Quoted text >>
--- Begin ---
Looking for Playa Bowls vegetarian options? Good news: almost everything on the menu skips meat entirely, since this is a bowl-and-smoothie shop built around fruit, not a burger counter. If you’re new to the brand, start with our guide to eating vegetarian at restaurants for the ground rules we use everywhere on this site.

A Quick Look at Playa Bowls
Playa Bowls started on May 23, 2014, with a single sidewalk cart in Belmar, New Jersey. Founders Rob Giuliani and Abby Taylor, both surfers, had spent years chasing waves and acai bowls through Panama, Costa Rica, Nicaragua, Puerto Rico, and Hawaii, and they wanted to bring that surf-shop bowl culture home. They set up a blender, a patio table, a fridge, and a freezer on the sidewalk outside a pizza shop and started serving acai and pitaya bowls to beachgoers.
--- End ---
What is asked >> According to the Playa Bowls text, why does almost everything on the menu skip meat? Explain in one to three sentences.

Stored data >>
--- Begin ---
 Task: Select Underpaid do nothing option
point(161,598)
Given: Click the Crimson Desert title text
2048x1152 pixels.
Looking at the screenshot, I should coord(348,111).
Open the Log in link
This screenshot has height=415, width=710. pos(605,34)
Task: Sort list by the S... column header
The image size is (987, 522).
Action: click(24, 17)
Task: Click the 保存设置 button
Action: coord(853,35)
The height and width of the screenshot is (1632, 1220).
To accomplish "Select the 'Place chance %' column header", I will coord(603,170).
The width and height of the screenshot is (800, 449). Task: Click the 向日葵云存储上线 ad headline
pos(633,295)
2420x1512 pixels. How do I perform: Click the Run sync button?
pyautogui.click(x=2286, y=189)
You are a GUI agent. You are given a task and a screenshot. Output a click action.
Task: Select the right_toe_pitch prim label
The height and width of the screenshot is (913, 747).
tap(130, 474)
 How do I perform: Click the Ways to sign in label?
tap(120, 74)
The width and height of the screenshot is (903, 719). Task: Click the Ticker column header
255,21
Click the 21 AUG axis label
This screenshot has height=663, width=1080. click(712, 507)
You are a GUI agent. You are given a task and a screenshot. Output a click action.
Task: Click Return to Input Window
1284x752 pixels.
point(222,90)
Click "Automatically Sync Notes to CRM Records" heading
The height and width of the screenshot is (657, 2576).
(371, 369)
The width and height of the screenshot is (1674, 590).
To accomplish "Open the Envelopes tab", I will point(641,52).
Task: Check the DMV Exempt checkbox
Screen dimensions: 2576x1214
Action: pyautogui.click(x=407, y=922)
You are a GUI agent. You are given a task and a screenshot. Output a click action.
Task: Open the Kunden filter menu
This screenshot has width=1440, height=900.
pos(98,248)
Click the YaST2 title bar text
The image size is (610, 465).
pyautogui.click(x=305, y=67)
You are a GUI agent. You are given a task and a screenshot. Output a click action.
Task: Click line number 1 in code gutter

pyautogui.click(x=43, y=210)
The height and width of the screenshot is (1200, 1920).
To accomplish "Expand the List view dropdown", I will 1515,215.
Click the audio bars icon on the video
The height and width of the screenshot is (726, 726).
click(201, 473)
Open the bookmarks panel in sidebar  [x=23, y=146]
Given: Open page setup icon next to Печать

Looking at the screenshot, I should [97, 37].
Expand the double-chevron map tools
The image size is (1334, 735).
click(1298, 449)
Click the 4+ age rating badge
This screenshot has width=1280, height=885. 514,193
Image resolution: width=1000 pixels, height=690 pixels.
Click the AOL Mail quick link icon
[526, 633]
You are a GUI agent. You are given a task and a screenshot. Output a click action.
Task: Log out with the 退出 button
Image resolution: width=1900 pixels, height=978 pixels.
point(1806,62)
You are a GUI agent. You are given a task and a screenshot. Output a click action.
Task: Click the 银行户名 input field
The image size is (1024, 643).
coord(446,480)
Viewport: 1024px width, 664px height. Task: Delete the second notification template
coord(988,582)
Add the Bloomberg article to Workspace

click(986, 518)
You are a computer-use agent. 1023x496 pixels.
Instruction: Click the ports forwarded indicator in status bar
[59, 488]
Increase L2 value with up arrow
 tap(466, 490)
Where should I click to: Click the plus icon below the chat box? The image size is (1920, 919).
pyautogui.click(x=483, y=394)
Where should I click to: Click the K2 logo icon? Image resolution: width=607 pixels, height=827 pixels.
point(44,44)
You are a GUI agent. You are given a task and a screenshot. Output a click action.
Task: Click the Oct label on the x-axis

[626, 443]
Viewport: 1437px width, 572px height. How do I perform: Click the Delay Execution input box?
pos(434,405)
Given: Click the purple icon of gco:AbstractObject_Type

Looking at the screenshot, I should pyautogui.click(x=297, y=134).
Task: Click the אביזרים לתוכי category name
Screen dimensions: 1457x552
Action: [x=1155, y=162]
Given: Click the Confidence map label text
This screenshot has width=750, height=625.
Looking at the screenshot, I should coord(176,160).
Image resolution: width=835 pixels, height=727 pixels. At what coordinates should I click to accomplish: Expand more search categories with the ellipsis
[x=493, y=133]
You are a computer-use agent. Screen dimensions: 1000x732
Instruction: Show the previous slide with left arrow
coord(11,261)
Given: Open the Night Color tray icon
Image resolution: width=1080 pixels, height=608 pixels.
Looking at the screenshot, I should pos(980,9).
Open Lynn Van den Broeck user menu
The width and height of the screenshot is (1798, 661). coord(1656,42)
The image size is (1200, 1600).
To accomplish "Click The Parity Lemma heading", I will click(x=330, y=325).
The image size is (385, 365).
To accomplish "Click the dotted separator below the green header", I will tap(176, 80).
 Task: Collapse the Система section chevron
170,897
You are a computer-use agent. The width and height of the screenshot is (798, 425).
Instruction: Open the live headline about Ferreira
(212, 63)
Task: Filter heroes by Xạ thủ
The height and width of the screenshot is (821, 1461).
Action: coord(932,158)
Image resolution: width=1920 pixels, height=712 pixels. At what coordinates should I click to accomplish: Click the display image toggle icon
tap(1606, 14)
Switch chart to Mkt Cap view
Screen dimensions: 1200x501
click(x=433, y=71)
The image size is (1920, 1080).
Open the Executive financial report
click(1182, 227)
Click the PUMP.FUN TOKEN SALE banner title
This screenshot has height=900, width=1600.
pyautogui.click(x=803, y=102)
--- End ---
Result for this task >> Playa Bowls is a bowl-and-smoothie shop built around fruit, not a burger counter, so almost nothing on its menu includes meat.